Technical writing

Bot detection across 14 languages: language-invariant behavioral features and cross-platform sockpuppet fingerprinting

· 13 min read· AI Analytics
OSINTNLPMLElections

Election-related disinformation campaigns operate across Telegram, Twitter/X, Facebook, and Bluesky simultaneously — with the same coordinated network posting in Arabic, Russian, Persian, Spanish, and English depending on which audience they're targeting.

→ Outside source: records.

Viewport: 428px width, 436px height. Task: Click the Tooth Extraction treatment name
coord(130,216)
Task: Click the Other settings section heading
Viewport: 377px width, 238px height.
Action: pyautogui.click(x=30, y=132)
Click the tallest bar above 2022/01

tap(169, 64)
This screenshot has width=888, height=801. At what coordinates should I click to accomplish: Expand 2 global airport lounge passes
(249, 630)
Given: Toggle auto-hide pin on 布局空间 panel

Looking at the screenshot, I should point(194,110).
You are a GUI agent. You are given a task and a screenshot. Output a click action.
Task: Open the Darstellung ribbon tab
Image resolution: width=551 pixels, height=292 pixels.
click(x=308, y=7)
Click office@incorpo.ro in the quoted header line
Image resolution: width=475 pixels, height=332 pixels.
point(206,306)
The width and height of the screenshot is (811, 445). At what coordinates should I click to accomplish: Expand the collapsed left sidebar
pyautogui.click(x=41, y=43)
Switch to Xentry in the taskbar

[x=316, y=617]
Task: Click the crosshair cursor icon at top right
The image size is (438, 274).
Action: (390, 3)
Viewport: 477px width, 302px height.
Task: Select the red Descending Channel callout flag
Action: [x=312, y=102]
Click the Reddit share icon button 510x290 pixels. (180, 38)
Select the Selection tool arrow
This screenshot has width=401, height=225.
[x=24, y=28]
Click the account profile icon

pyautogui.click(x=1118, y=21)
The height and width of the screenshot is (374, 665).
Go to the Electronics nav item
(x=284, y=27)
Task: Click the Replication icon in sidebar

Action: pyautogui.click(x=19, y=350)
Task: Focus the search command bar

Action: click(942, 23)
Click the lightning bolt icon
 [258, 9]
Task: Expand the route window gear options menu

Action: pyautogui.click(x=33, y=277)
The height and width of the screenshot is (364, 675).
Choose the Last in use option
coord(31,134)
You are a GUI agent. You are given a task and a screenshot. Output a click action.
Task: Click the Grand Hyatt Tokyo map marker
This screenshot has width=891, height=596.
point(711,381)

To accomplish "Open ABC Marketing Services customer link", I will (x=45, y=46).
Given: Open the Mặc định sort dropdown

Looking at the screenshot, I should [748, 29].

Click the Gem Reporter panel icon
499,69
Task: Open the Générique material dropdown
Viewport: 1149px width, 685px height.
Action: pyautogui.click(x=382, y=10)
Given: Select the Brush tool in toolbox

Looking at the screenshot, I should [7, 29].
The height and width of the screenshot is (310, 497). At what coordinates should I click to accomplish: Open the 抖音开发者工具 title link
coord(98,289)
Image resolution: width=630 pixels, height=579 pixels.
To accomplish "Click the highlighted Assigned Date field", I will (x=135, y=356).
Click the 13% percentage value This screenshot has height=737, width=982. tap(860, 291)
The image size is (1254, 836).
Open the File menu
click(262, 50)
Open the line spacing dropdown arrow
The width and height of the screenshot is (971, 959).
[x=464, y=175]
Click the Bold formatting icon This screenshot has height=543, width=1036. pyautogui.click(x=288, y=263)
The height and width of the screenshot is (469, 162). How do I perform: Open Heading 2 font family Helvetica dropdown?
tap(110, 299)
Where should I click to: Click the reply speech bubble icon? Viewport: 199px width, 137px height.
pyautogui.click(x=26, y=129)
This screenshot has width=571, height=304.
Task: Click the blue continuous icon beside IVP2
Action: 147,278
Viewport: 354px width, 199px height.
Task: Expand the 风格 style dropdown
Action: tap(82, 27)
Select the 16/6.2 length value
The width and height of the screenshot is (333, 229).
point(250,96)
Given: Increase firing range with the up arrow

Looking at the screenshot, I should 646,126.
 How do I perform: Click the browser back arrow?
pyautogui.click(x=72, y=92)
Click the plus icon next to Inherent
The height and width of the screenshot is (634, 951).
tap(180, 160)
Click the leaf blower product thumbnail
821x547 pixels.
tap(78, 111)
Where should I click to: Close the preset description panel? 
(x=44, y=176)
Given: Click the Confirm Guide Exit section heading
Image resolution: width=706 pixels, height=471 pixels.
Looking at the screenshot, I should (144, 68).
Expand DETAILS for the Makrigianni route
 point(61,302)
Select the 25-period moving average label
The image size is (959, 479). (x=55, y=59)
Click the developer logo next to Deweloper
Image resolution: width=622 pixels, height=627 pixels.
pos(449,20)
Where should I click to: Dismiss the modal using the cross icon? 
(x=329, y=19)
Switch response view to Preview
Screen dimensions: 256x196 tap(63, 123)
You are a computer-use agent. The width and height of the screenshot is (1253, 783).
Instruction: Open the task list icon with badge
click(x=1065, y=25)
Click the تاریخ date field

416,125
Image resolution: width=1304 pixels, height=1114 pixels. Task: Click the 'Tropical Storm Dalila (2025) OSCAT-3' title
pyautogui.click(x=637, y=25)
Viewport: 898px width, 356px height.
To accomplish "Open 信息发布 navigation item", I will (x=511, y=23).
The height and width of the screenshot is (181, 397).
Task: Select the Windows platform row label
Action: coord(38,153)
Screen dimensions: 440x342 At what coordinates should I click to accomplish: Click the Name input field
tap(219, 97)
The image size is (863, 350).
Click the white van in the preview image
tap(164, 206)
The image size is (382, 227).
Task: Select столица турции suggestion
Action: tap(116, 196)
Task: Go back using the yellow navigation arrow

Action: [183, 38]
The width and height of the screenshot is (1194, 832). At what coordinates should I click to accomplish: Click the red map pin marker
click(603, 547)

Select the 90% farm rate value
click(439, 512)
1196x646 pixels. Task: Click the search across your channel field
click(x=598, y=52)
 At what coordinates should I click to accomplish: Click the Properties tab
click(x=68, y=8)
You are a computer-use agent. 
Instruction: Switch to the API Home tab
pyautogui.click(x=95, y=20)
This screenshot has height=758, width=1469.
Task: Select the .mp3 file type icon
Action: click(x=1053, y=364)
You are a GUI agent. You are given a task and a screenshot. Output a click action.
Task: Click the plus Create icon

A bot detector that relies on English-language lexical features (sentiment word lists, political keyword bags) will miss the full campaign scope and systematically undercount non-English actors.

Our multilingual bot detector uses eight behavioral features that are language- invariant — they measure how accounts post, not what they post. Language is used only as a grouping variable for per-language threshold calibration, not as an input feature. The result is a single XGBoost classifier that achieves F1 0.883–0.908 across 14 languages in the 2024 election monitoring corpus.

The eight language-invariant features

from dataclasses import dataclass
from typing import Optional

@dataclass
class BotFeatureVector:
    account_id: str
    language_code: str       # ISO 639-1; used only for threshold calibration

    # Feature 1: Posting interval entropy
    # Low entropy = machine-timed posts; high entropy = human irregular timing
    # Computed over the last 500 posts, binned into 1-minute intervals
    posting_interval_entropy: float      # bits; range 0-8.97 (log2(500))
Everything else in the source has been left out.